In order to efficiently do this, let's create a function to help accomplish this. For more details about folium, you can visit this link: http://python-visualization.github.io/folium/quickstart.html
def generate_map(map_location, map_style, start_lat_col, start_long_col, start_color, end_lat_col, end_long_col, end_color):
"""
Background:
This function will return a folium map with starting and ending trip location markers.
Inputs:
map_location: This is where you want to set the default location for the map. Format: [lat_value,long_value]
map_style: The style of map you want to render. I am using "cartodbpositron" style.
start_lat_col: Column where your trip starting latitude points are.
start_long_col: Column where your trip starting longitude points are.
start_color: The color of the starting circle you want to render on the folium map.
end_lat_col: Column where your trip ending latitude points are.
end_long_col: Column where your trip ending longitude points are.
end_color: The color of the ending circle you want to render on the folium map.
Outputs:
folium_map: This is the folium map we created.
"""
# generate a new map
folium_map = folium.Map(location=map_location,
zoom_start=11,
tiles=map_style)
# for each row in the data, add a cicle marker
for index, row in toronto_rides.iterrows():
# add starting location markers to the map
folium.CircleMarker(location=(row[start_lat_col],
row[start_long_col]),
color=start_color,
radius=5,
weight=1,
fill=True).add_to(folium_map)
# add end location markers to the map
folium.CircleMarker(location=(row[end_lat_col],
row[end_long_col]),
color=end_color,
radius=5,
weight=1,
fill=True).add_to(folium_map)
return folium_map
# Let's add the starting and ending lat longs to the folium map using the function we just built.
generate_map([43.6813629, -79.315015],"cartodbpositron","start_lat","start_long",'#0A8A9F',"end_lat","end_long",'#f68e56')
Let's create a function which will access the openrouteservice api and return all of the latitudes and longitudes between our starting and ending trip points.

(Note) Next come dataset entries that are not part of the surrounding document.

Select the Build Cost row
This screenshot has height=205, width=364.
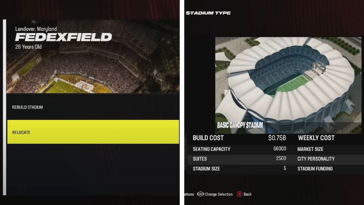(x=239, y=138)
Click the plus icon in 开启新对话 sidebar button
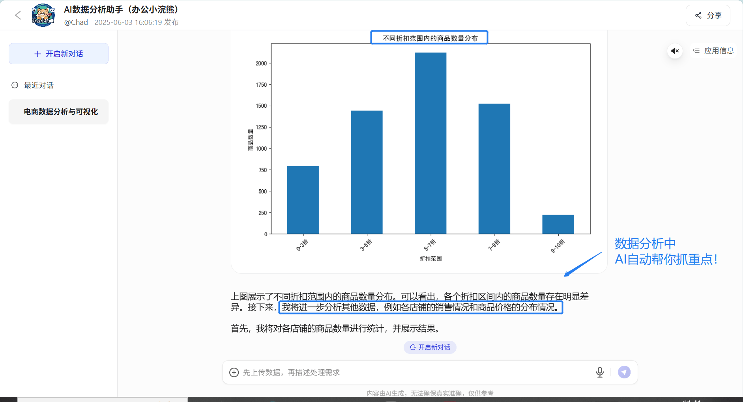This screenshot has height=402, width=743. [x=38, y=54]
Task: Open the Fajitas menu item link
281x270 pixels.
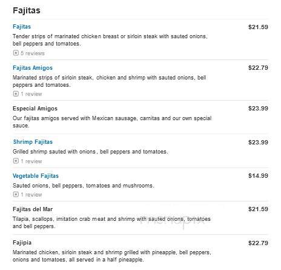Action: (x=22, y=27)
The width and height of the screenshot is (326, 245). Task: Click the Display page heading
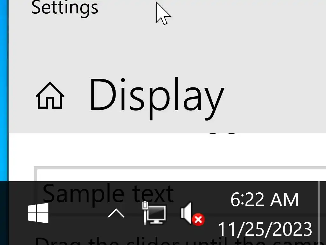pos(157,98)
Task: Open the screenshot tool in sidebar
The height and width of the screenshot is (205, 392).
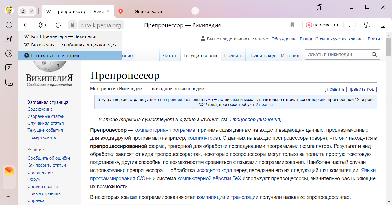Action: click(9, 83)
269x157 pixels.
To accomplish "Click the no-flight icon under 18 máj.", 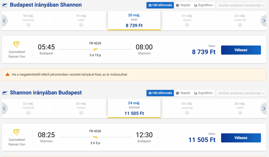I will 28,25.
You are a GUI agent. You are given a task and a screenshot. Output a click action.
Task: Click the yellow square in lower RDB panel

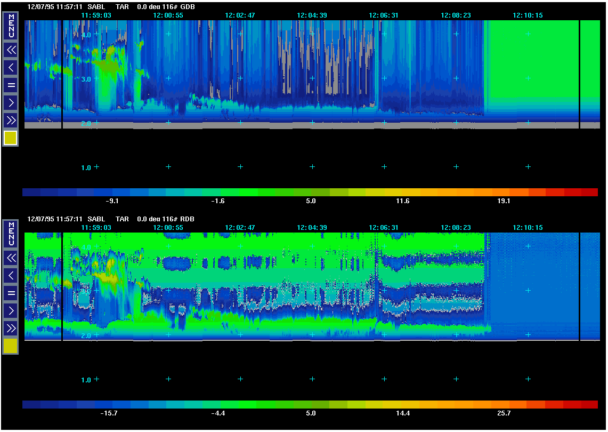pos(11,346)
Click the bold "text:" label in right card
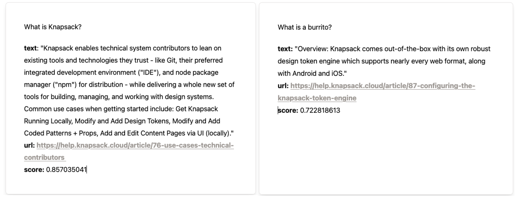The image size is (515, 197). (x=285, y=49)
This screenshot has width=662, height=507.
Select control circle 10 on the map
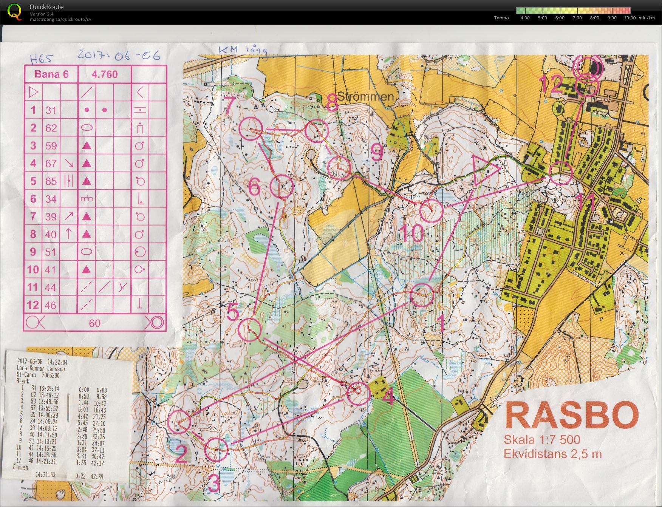[431, 211]
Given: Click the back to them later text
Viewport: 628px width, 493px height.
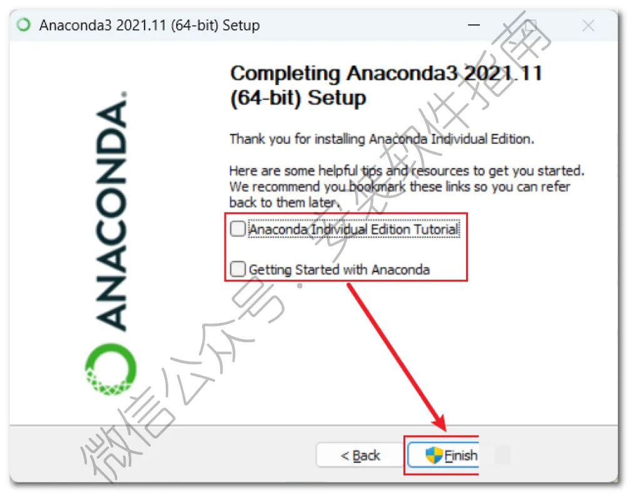Looking at the screenshot, I should 285,203.
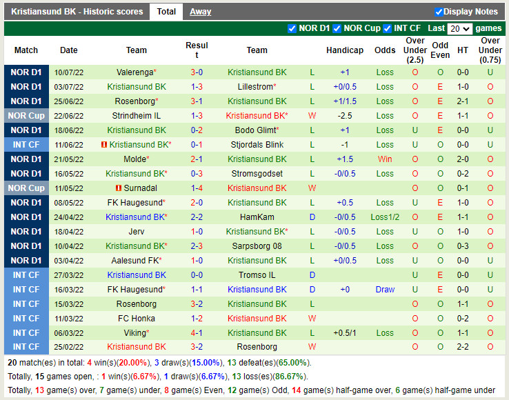Disable the INT CF filter checkbox

pyautogui.click(x=387, y=28)
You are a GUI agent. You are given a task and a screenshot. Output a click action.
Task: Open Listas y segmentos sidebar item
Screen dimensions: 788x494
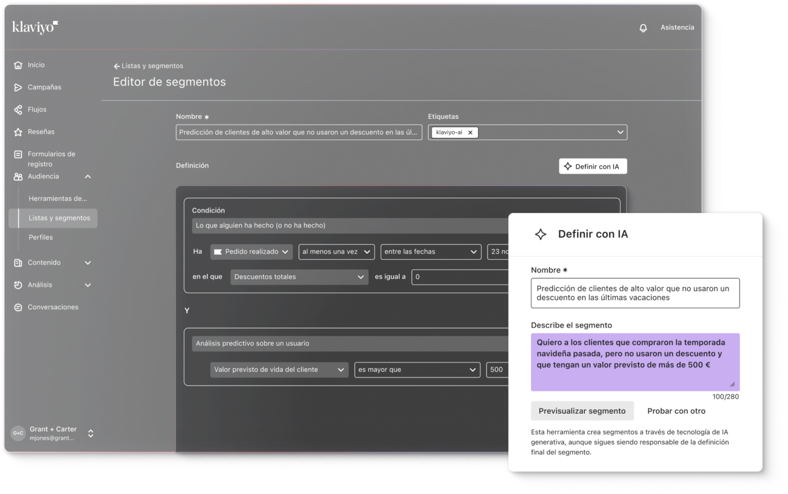coord(59,218)
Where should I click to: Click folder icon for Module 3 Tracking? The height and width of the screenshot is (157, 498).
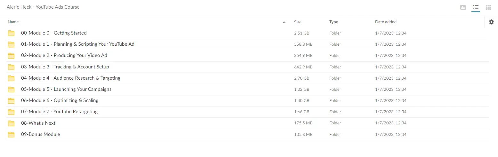[12, 67]
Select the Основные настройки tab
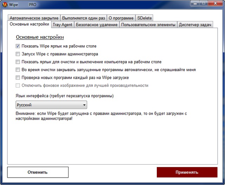 pyautogui.click(x=30, y=24)
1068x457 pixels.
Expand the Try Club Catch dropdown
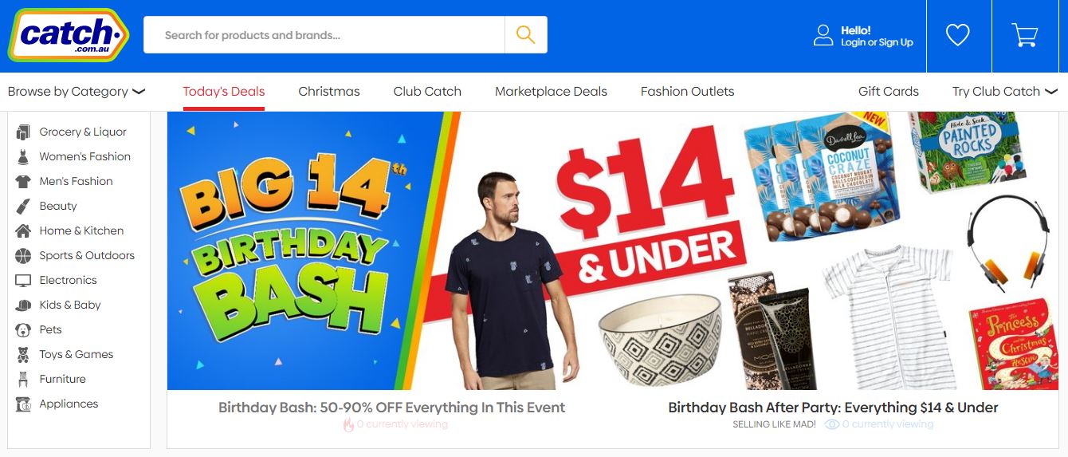click(x=1003, y=92)
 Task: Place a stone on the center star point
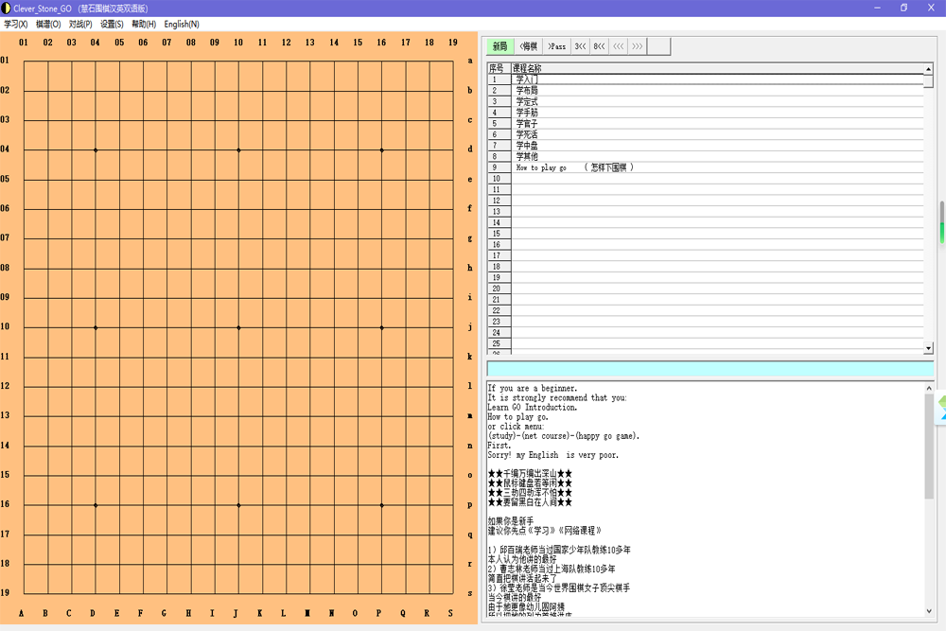237,327
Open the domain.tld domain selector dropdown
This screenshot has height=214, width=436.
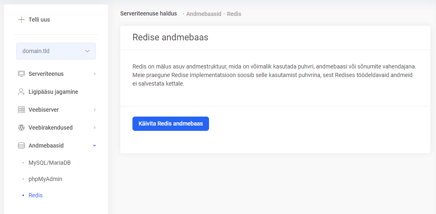(x=56, y=51)
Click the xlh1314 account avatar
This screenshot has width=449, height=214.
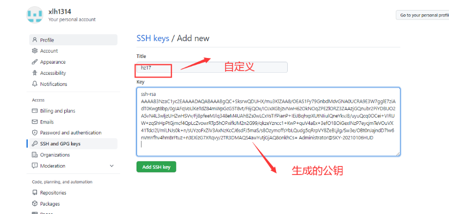pos(35,15)
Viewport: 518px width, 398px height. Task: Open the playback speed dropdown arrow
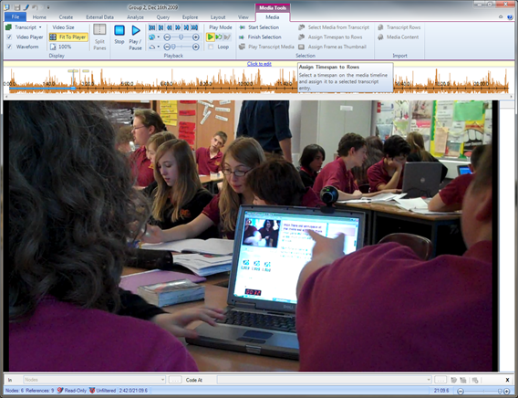(x=159, y=37)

Important Note: The openrouteservice api exports are reversed (long, lat) vs. what folium uses (lat,long). We'll need to reverse the lat / longs before we can plot the coordinates on a folium map.
For more information about the openrouteservice api please visit:
https://github.com/GIScience/openrouteservice-py
def get_paths(df):
"""
Background:
This function will return all of the paths / routes in latitudes and longitudes in between our starting and ending trip points.
Inputs:
df: The dataframe you wish to pass in.
Outputs:
path_list: A list of lat long tuples for each trip.
"""
path_list = []
for index, row in df.iterrows():
# I included try / except as a precaution in case any paths are extremely long, which we'll skip.
# I noticed this exception error when I accidentally generated a lat / long for no address. Be aware of this and remove prior to using this function.
try:
# coordinates of the trips living within specific table columns.
coords = ((row['start_long'],row['start_lat']),(row['end_long'],row['end_lat']))
# Specify your personal API key
client = openrouteservice.Client(key='{{INSERT_YOUR_KEY_HERE}}')
geometry = client.directions(coords)['routes'][0]['geometry']
decoded = convert.decode_polyline(geometry)
# We need to reverse the long / lat output from results so that we can graph lat / long
reverse = [(y, x) for x, y in decoded['coordinates']]
# Append each route to the path_list list
path_list.append(reverse)
# confirmation of each route being processed. Feel free to comment out.
print(index)
except:
pass
return path_list
# Let's store all of the path lat long data into routes. We'll pass this data into another function below.
routes = get_paths(toronto_rides)
len(routes)
It looks like the openrouteservice api returned 39 routes. We'll have to investigate why a few did not return.
toronto_rides.info()
Nice! We now have all of the lat / long paths in between all of our starting and ending points. Let's create a function to plot these paths on a folium map.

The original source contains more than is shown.